Plot the chromaticity path on the CIE 1931 diagram

We plot the path and mark the start (0 nm) and end (250 nm) points.

python
fig, ax = plot_cie_1931_chromaticity_diagram(color="fill")

ax.plot(x_path, y_path, color="black", linewidth=1.2, alpha=0.7)
ax.scatter(x_path[0], y_path[0], s=30, color=colors[0], label="0 nm")
ax.scatter(x_path[-1], y_path[-1], s=30, color=colors[-1], label="250 nm")
ax.legend()

plt.show()
3) Plot the chromaticity path on the CIE 1931 diagram
5

Render the Michel-Levy color bar versus thickness

This compact color bar summarizes the perceived reflected color as a function of TiO_2 thickness. We obtain the Michel-Levy chart.

python
colors_array = be.asarray(colors)
colors_image = colors_array[None, :, :]

fig, ax = plt.subplots(figsize=(8, 1.6))
ax.imshow(
 colors_image,
 aspect="auto",
 extent=[float(thicknesses_nm[0]), float(thicknesses_nm[-1]), 0, 1],
)
ax.set_yticks([])
ax.set_xlabel("TiO2 thickness (nm)")
ax.set_title("Reflected color vs thickness")

plt.show()
4) Color bar versus thickness
Show full code listing
python
import matplotlib.pyplot as plt
import optiland.backend as be
from optiland.materials import IdealMaterial, Material
from optiland.thin_film import SpectralAnalyzer, ThinFilmStack
from optiland.colorimetry.plotting import plot_cie_1931_chromaticity_diagram


air = IdealMaterial(n=1.0)
sio2 = Material("SiO2", reference="Gao")
tio2 = Material("TiO2", reference="Zhukovsky")
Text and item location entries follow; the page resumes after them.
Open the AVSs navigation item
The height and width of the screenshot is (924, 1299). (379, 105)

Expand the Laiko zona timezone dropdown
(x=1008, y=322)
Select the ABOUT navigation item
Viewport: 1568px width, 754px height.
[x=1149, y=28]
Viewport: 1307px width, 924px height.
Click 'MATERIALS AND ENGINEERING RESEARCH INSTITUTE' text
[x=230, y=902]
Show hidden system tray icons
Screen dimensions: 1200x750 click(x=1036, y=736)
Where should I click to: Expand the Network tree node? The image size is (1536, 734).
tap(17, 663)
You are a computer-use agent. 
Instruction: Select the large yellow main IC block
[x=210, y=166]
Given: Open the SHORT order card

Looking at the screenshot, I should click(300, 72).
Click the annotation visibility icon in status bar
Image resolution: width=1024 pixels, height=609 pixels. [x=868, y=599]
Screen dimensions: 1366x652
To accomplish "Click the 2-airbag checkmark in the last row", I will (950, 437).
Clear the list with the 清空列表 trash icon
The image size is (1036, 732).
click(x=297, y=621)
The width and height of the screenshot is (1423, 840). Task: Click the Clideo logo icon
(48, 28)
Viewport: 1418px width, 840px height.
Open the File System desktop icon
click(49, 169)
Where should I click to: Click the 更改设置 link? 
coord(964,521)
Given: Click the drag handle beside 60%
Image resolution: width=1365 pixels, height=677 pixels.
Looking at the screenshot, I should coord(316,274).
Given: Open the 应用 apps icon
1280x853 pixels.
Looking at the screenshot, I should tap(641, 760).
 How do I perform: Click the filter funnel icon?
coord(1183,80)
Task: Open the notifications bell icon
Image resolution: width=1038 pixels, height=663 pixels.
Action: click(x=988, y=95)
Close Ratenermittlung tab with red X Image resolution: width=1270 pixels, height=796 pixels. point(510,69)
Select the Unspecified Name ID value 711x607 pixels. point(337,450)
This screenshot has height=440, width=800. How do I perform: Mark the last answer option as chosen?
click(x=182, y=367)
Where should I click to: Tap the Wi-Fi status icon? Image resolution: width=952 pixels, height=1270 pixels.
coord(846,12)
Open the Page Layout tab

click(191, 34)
stack = ThinFilmStack(incident_material=air, substrate_material=sio2)
stack.add_layer_nm(tio2, 0.0, name="TiO2")

analyzer = SpectralAnalyzer(stack)

max_thickness_nm = 250.0
wavelengths_nm = be.linspace(380.0, 780.0, 81)
thicknesses_nm = be.linspace(0.0, max_thickness_nm, 251)

x_path = []
y_path = []
colors = []

for thickness_nm in thicknesses_nm:
  stack.layers[0].thickness_um = float(thickness_nm) / 1000.0

  result = analyzer.analyze_color(
      wavelength_values=wavelengths_nm,
      wavelength_unit="nm",
      aoi=0.0,
      aoi_unit="deg",
      polarization="u",
      quantity="R",
      observer="2deg",
  )

  x, y, _ = result["xyY"]
  r, g, b = result["sRGB"]

  x_path.append(x)
  y_path.append(y)
  colors.append([r / 255.0, g / 255.0, b / 255.0])

fig, ax = plot_cie_1931_chromaticity_diagram(color="fill")

ax.plot(x_path, y_path, color="black", linewidth=1.2, alpha=0.7)
ax.scatter(x_path[0], y_path[0], s=30, color=colors[0], label="0 nm")
ax.scatter(x_path[-1], y_path[-1], s=30, color=colors[-1], label="250 nm")
ax.legend()

plt.show()

colors_array = be.asarray(colors)
colors_image = colors_array[None, :, :]

fig, ax = plt.subplots(figsize=(8, 1.6))
ax.imshow(
  colors_image,
  aspect="auto",
  extent=[float(thicknesses_nm[0]), float(thicknesses_nm[-1]), 0, 1],
)
ax.set_yticks([])
ax.set_xlabel("TiO2 thickness (nm)")
ax.set_title("Reflected color vs thickness")

plt.show()

Conclusions

  • SpectralAnalyzer.analyze_color converts a raw reflectance spectrum directly into CIE XYZ tristimulus values, xyY chromaticity coordinates, and sRGB display values, bridging thin-film physics and human color perception in a single call.
  • Sweeping a TiO2 layer from 0 to 250 nm on a SiO2 substrate traces a curved path through the CIE 1931 chromaticity diagram, reproducing the classic thin-film color evolution (analogous to the Michel-Levy interference chart in mineralogy).
  • The 2-degree standard observer was used throughout, matching the photopic sensitivity of the human fovea and ensuring the computed colors are meaningful for display and visual inspection applications.
  • Accumulating sRGB triplets across the thickness sweep and rendering them as a 1D color bar provides an immediate visual reference — a designer can read off the perceived coating color directly from the layer thickness axis.
  • The same workflow generalizes to any single-layer or multilayer stack: substitute different materials or add more layers, and the chromaticity path and color bar update automatically without changing the analysis code.